Despite the larva flow the group decided to climb Vesuvius. At the top of the mountain (but not the crater) ‘we sat down to eat some hard eggs we had brought with us during which, a throw from the crater sprinkled us and our provisions with little cinders. The waiter trembled for fear and advised us to go down immediately. We did not take his advice, but proceeded, this part is nothing but immense pieces of cinders, but very hard. When we got to the top, an amassing thick smoke from the crater with a strong sulphurous smell almost stifled us. We held our handkerchiefs to our mouths and covered our eyes, but still it got down my throat so much and made me cough, that I began to be in great agony and set off to go down. The smoke was so thick that I could not see one of the company though I heard them talk very distinctly. In about 5 minutes the smoke cleared and I went again on the opposite side to the wind and was highly gratified. When I saw into the crater there was no opening, the smoke issued from three different parts. The edge was as sharp as if cut with a knife. The bottom appeared only about 50 feet deep. We found the situation very warm, our dog who went with us, cried terribly and Morgan was obliged to hold him in his arms. The sulphur made him so sick that he vomited. A little lower down we saw a large mouth out of which came a hot sulphurous steam but not like that at the top which was like mustard in ones throat, or that sort of thing. Our ciceroni [guide] went down a little way to bring up some beautiful things which were encrusted upon the stones. They were very like cauliflowers and some tinged with yellow and brown.
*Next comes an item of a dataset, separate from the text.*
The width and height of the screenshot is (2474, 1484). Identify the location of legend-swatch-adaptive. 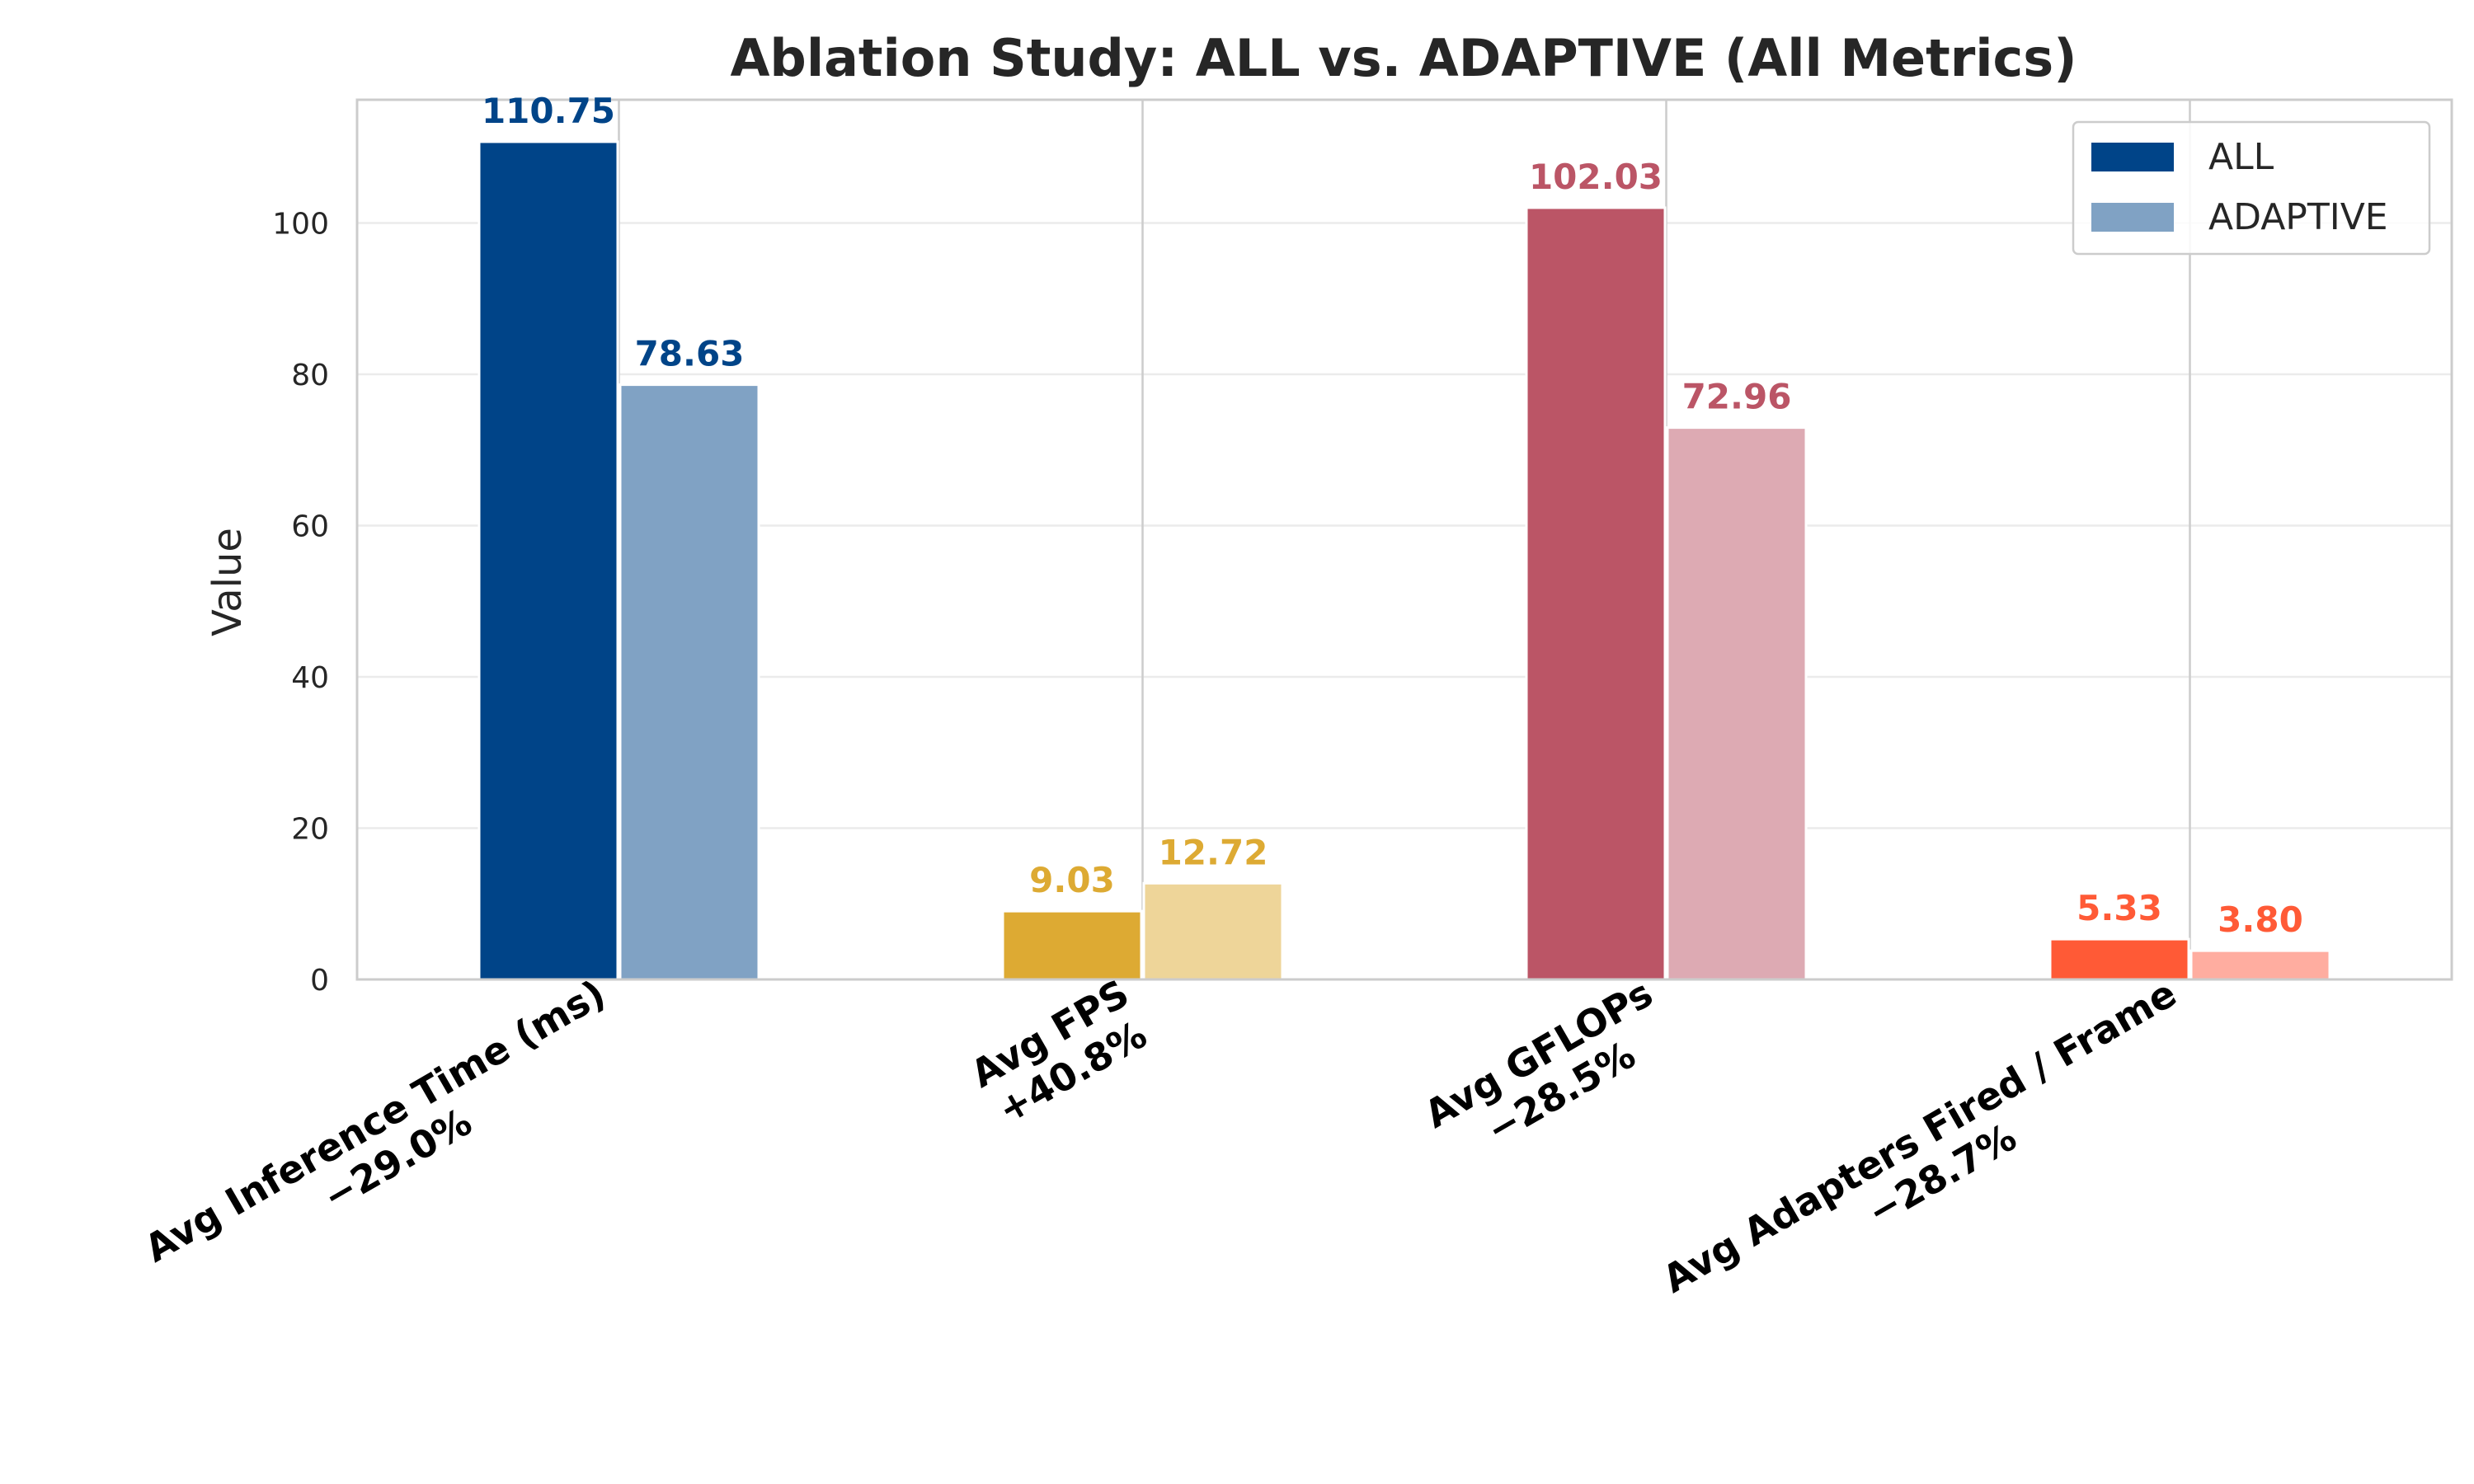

We were much distressed as we found the poor man could not get up again. He was frightened as he found he could not hold himself much longer. We made, therefore, a collection of handkerchiefs and tying them altogether made a string long enough to pull the man up.’
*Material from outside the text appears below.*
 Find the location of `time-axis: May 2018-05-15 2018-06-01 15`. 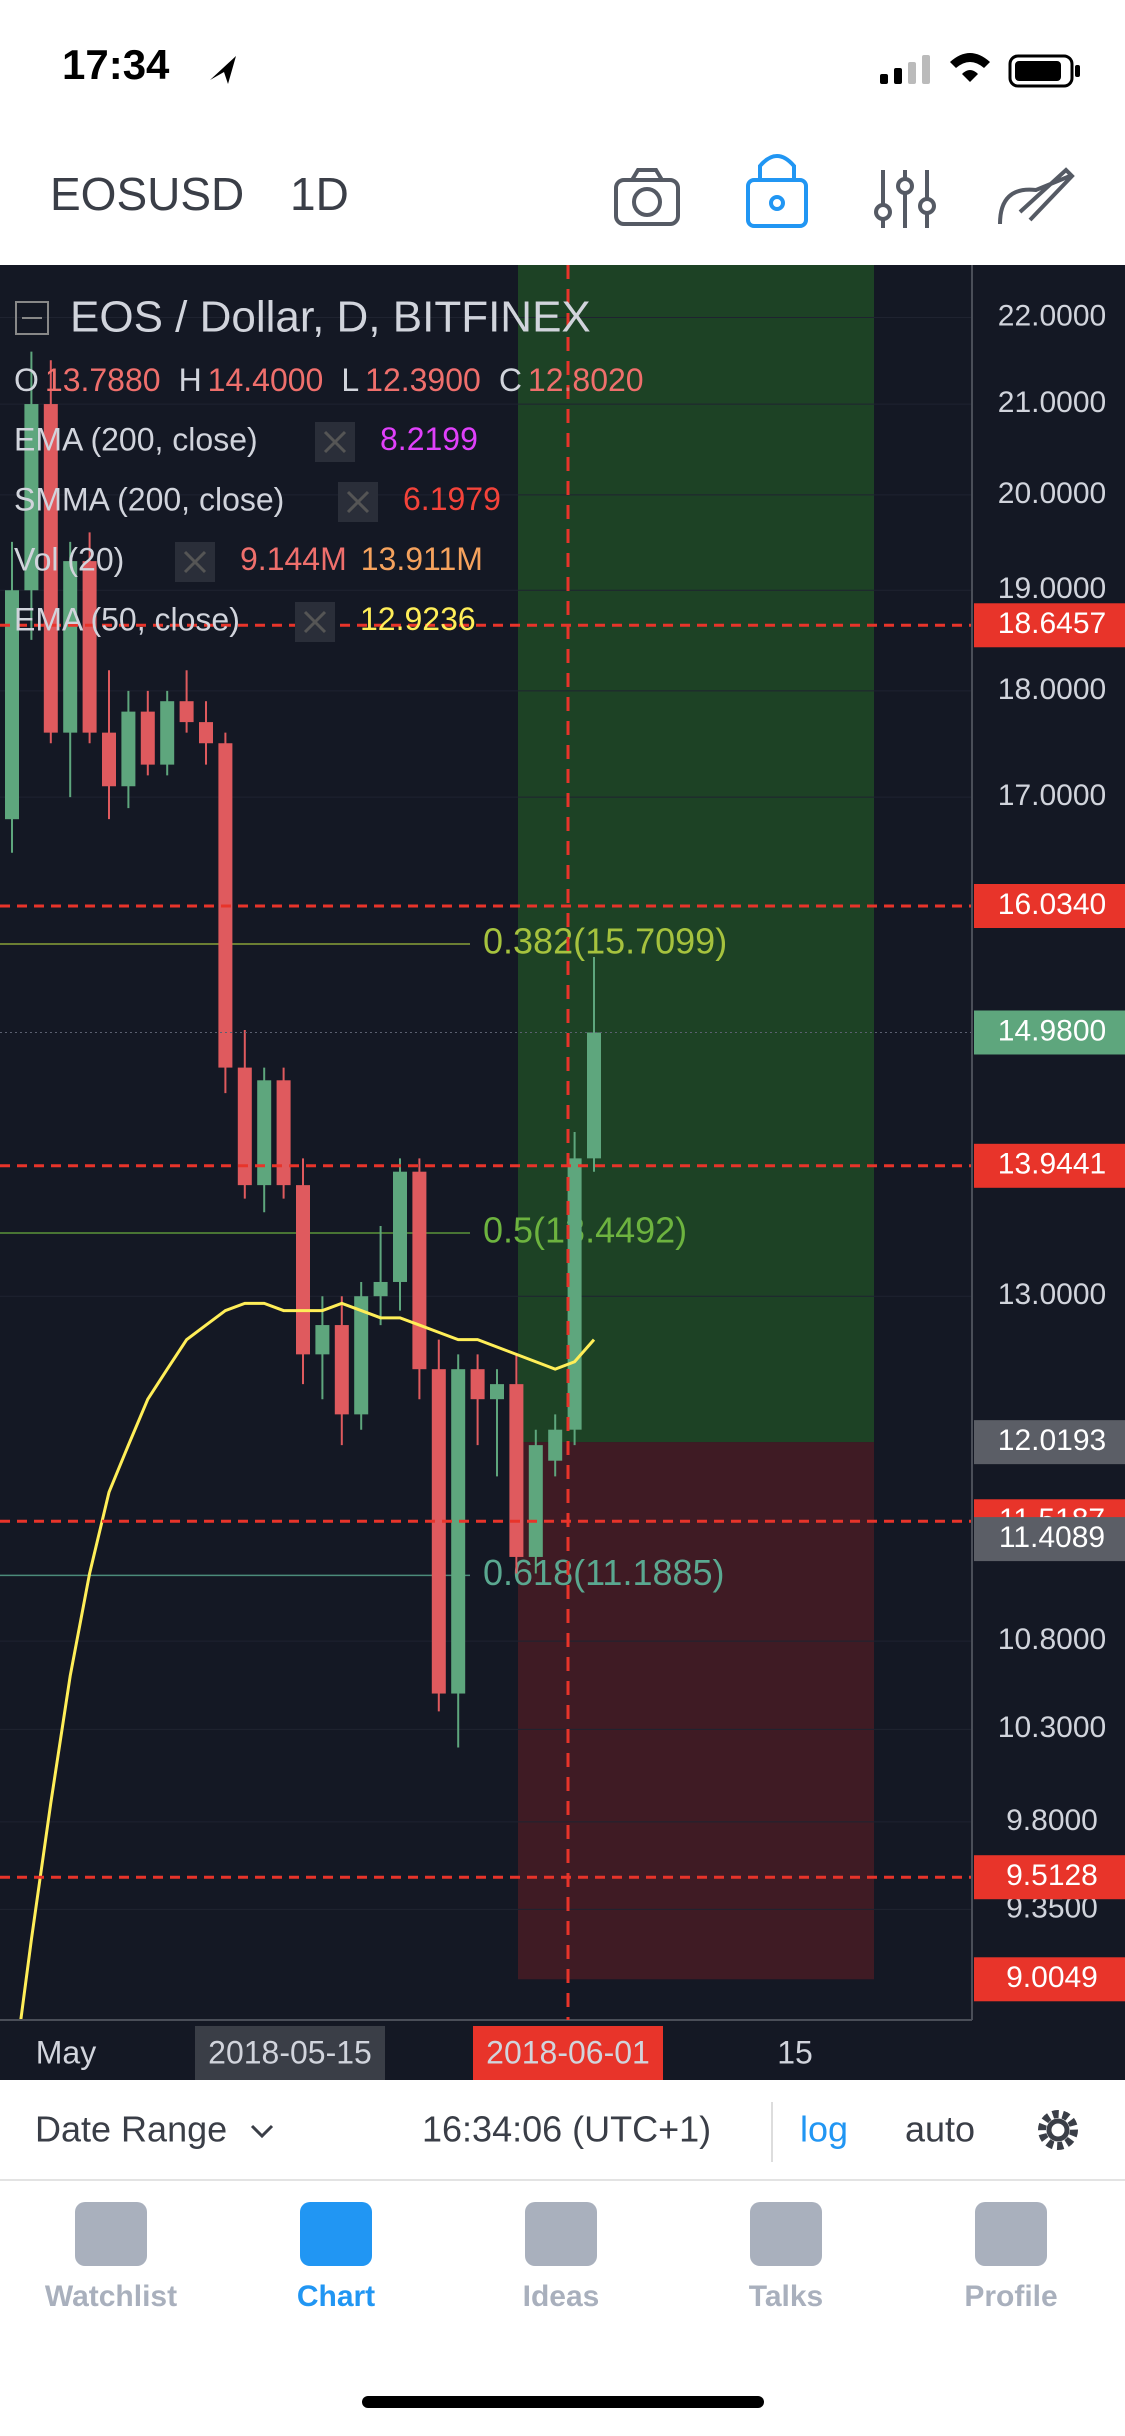

time-axis: May 2018-05-15 2018-06-01 15 is located at coordinates (424, 2053).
Extract from the diary of M Derbishire, 1788. NRO, DCN 118/6
Getting down was much easier
‘We did not look what time it took us to get down but it appeared very short as I stuck my heels in the sand and slipped a yard of two at a time. I got, however, several falls by not being able to stop myself when running. My hands and wrists were scratched but my feet came off very well. ‘Mrs Twiss lost both her heels and almost all the sole. Of course, her feet suffered extremely and were bruised and cut a good deal’’.
It seems that early tourists were more than willing to put themselves in danger in order to see something more unusual.